Hopital St Marys à côté du Frontline Club
Je n’ai appris la nouvelle de la quarantaine
imposée aux Français par la Grande Bretagne ne que le soir de mon arrivée à
Londres. Cette nouvelle m’a surprise : jusqu’à présent le gouvernement de
Boris Johnson participait au storytelling planétaire sur le coronavirus, mais
dans la réalité il ne terrorise pas les Britanniques comme la mafia macroniste
le fait sur le peuple français. En effet, j’avais préparé à l’avance
l’attestation en théorie indispensable à l’entrée sur le territoire
britannique, avec adresse de résidence et coordonnées de tierce personne pour
la contacter au cas j’aurais filé le coronavirus à quelqu’un et que je refusais
de répondre à mon propre téléphone… Et là, à Calais, la police aux frontières
anglaise ne demande pas l’attestation ! Le chauffeur de bus m’a confirmé
que depuis 10 jours de trajet quotidien cette attestation
« covidienne » n’a jamais été exigée. Il était très aimable avec nous
et s’est mis en quatre pour nous faire ouvrir les toilettes aux haltes et
distribuer des bouteilles d’eau dans le train de l’Eurotunnel. En effet, le
coronavirus a servi de bon prétexte pour fermer les toilettes et la
climatisation dans les transports, ce qui à 45 degrés dehors génère stress et
malaise.
A Londres, le temps est superbe et frais. Le
quartier Paddington proche de la Westminster Court s’anime doucement depuis que
les hôtels ont presque tous réouvert depuis le 1 août et que les touristes,
tout d’abord anglophones, reviennent. Business oblige, les gérants sont tous
très aimables et les prix très abordables. Les masques sont presque inexistants
et à en me promenant sous les grands arbres du quartier je me sens libérée de
l’intense psychose collective dans laquelle nous sommes si plongés en France
que nous ne nous en rendons plus compte. Ce n’est qu’au restaurant que le
corona se rappelle à mon souvenir sous forme de grand registre tenu par la
serveuse ou il faut inscrire son nom et son téléphone – mais les Britanniques
ont une confiance plus grande dans leur gouvernement que nous dans le nôtre et
ils n’ont pas peur d’être retrouvés par les autorités, accusés d’avoir
« infecté » quelqu’un ni exterminés dans un hôpital. De même dans un
autre pub, un parcours fléché imposé au consommateur afin qu’il ne se mélange
pas avec les autres me rappelle aussi que l’absurdité existe aussi de ce côté-ci
de la Manche.
L’annonce de la quarantaine m’irrite car elle met
en danger notre faculté de venir au procès de Julian Assange le 7 septembre.

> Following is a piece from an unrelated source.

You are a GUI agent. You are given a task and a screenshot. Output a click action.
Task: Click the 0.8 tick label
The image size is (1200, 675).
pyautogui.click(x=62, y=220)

La
mesure est clairement une pression visant l’économie française, les touristes
anglais rapportant un argent non négligeable à l’économie de nombreuses
régions. Comme tout dans cette crise ou les décideurs se soucient comme d’une
guigne de la santé humaine, toutes les décisions prise au nom du sanitaire ont
de vraies raisons politiques. En d’autres termes, Poutine ayant appelé Macron
immédiatement le jour même pour lui proposer son vaccin et l’inciter à mettre fin
à l’hystérie covidienne, les Anglais font-ils une pression sur la France dans
ces négociations dont les peuples sont exclus, alors même que se pose leur
place dans le monde occidentale depuis qu’ils se sont débarrassés de la tutelle
de la Commission Européenne ? Je garde espoir que ces négociations
aboutissent à un compromis et que la frontière puisse nous être ouverte à
nouveau d’ici le 7 septembre.
J’arrive devant la Westminster Court tôt le matin
et je suis donc la première devant la porte. Peu après arrive une militante
australienne avec une grande banderole de soutien à Julian Assange. Nous
discutons longuement de la terreur sanitaire entretenue dans nos pays par des
gouvernements plus soucieux d’habitude de privatiser les systèmes de santé que
de soigner les malades. Elle me raconte les dernières trouvailles liberticides
d’un Occident en pleine tentation fasciste : la loi néo-zélandaise
permettant l’enfermement dans des camps spéciaux des « infectés » par
le coronavirus, la loi australienne permettant à la police de Melbourne de
rentrer sans ordre de justice dans les maisons pour des inspections
« sanitaires » et surtout la loi anglaise prévoyant de retirer
immédiatement aux parents les enfants qui, dument testés, auraient de la fièvre
à l’école ! Elle est d’autant plus horrifiée en tant que militante
écologiste que c’est le gouvernement de gauche de l’Etat de Victoria qui impose
avec fierté des mesures tyranniques contre les citoyens terrifiés. Mais elle
m’assure aussi qu’une certaine révolte se lève dans cette société britannique
très atomisée et que la manifestation contre le masque obligatoire avait fini
par rejoindre les militants qui avait le jour même organisé une action de
soutien à Julian Assange devant le 10 Downing Street.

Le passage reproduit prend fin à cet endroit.